(THE REQUEST)
Edit the data starting with the line that contains "Screen dimensions: 713x530" and going on through the end of the data, replacing "chevron" with "arrow" and changing nothing else. Return only those lines.

Start RECORDS FOR THE TASK

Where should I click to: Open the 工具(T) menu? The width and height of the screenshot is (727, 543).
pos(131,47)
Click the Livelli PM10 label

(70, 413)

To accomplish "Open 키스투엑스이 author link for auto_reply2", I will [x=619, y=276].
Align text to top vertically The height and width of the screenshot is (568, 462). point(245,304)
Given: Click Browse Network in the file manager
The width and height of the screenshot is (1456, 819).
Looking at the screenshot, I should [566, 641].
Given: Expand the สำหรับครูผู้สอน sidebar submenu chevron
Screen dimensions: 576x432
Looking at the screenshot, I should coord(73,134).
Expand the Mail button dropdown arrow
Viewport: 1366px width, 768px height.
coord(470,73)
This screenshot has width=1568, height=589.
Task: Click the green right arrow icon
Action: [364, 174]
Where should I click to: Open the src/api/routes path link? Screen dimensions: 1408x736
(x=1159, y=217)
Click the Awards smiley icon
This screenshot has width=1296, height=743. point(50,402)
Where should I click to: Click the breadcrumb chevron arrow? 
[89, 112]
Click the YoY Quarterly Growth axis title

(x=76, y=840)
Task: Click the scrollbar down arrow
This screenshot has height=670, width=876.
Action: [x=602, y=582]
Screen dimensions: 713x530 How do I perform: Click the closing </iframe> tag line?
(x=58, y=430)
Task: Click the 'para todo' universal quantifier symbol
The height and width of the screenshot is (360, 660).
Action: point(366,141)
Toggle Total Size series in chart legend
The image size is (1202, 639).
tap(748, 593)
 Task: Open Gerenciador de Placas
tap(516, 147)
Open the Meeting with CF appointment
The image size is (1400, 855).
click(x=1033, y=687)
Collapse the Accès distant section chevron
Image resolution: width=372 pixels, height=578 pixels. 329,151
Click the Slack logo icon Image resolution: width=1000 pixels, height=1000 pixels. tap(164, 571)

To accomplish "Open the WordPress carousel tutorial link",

End RECORDS FOR THE TASK

(TASK ANSWER)
Screen dimensions: 713x530 How do I perform: Click the closing </iframe> tag line?
(x=58, y=430)
Task: Click the 'para todo' universal quantifier symbol
The height and width of the screenshot is (360, 660).
Action: point(366,141)
Toggle Total Size series in chart legend
The image size is (1202, 639).
tap(748, 593)
 Task: Open Gerenciador de Placas
tap(516, 147)
Open the Meeting with CF appointment
The image size is (1400, 855).
click(x=1033, y=687)
Collapse the Accès distant section arrow
Image resolution: width=372 pixels, height=578 pixels. 329,151
Click the Slack logo icon Image resolution: width=1000 pixels, height=1000 pixels. tap(164, 571)

To accomplish "Open the WordPress carousel tutorial link",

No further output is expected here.